The essay section is worth the price of admission, especially On A Generation That Squandered Its Poets which details the fates of Blok, Yesenin, Khlebnikov and especially Mayakovsky. All are positioned by the critic as intrepid forces against Byt, that peculiar element that stabilizes and decays all dynamic vision. Byt can appear in myriad guises: the all too human gravity of human sloth and quotidian necessity.
The collection ends with a collection of poems, which unfortunately pale against the early highlighted verse of Khlebnikov and Mayakovsky.

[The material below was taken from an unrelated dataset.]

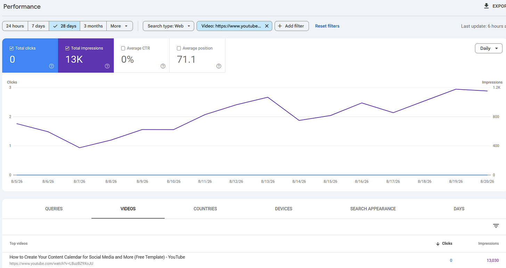Click the Reset filters link
This screenshot has height=268, width=506.
click(x=327, y=26)
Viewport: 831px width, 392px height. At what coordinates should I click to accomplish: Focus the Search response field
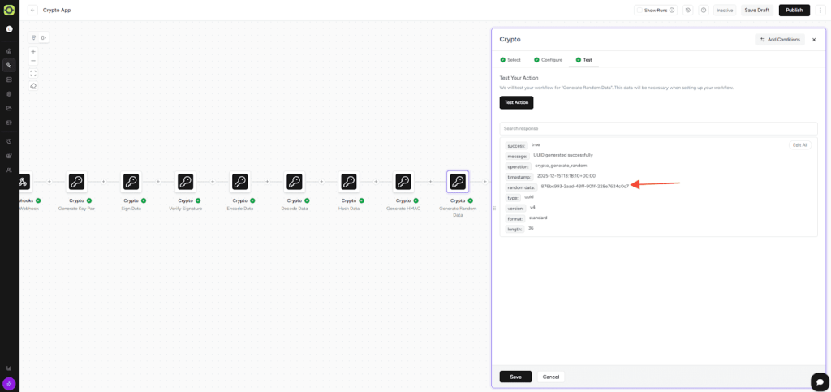[658, 128]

A must-have for anyone interested in the political-historical-aesthetic context of the Russian Revolution and Russian Futurism. We have here what is (I think) the only english translation of Jakobson's essay "On A Generation That Squandered Its Poets," the most well-known essay dealing with the suicide of Mayakovsky and his contribution to world poetry. There are numerous essays on all things avantgarde, and written at a time when these writings were involved in active ideological battles over the worth of the things being written about (e.g., surrealism, dada, formalism, futurism, modernism). On top of this there's a good hundred pages of Jakobson's memoirs (as per the title of the book), that are an invaluable look into the personalities of the time (e.g., Mayakovsky, Khlebnikov, Kruchenykh, Bely, the Briks, Shklovsky, Pasternak, Malevich), not to mention the political and social context of the revolution.

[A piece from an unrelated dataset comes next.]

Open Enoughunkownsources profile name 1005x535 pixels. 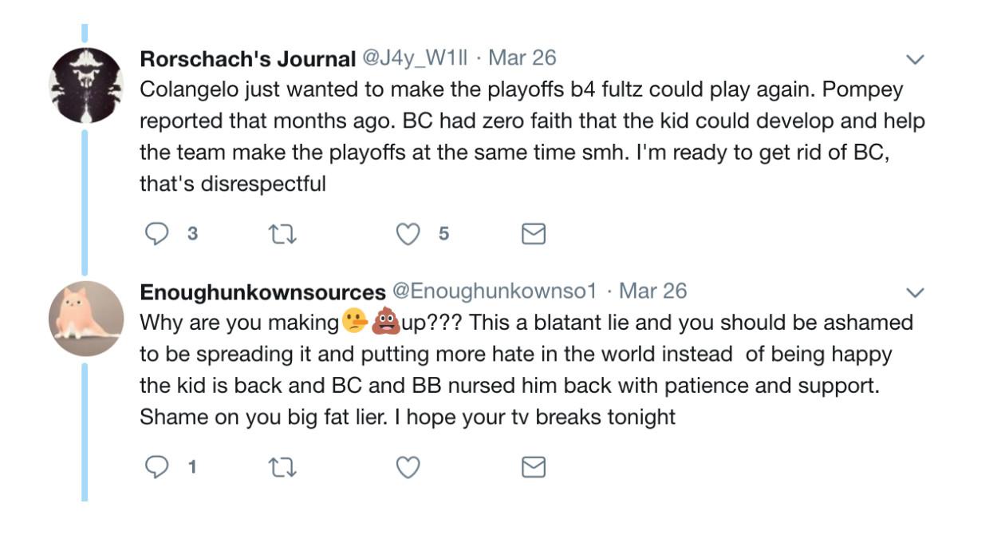tap(262, 291)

A particularly heartwarming section details the first two or so years after the revolution in Petersburg, before Kronstadt, when the anarchists squatted the old aristocratic palaces, everyone made the most-modern of art, and all met up (Bolshevik, anarchist, and everywhere in between) at night at the Stray Dog Cabaret to talk art, life, and politics until the wee-hours of the morning. Jakobson lived through the most crucial world events of the twentieth century, and was somehow at its center as someone continually evaluating the effects from within them. He really put any aspiration toward bohemianism I might have to shame—at one point he speaks of his time in Riga as a poor student, reading and writing all day, living in an unheated room, and only able to afford to eat three times a week. There is somehow a beauty in his privation, and a fondness for it too, that is made palpable as Jakobson recounts his life story to the editor of this book (Bengt Jangfeldt) soon before his death in the 1990s. Jakobson, better known as one of the cornerstones of structuralist theory, is here as human and alive as any, and his life and work are worth experiencing.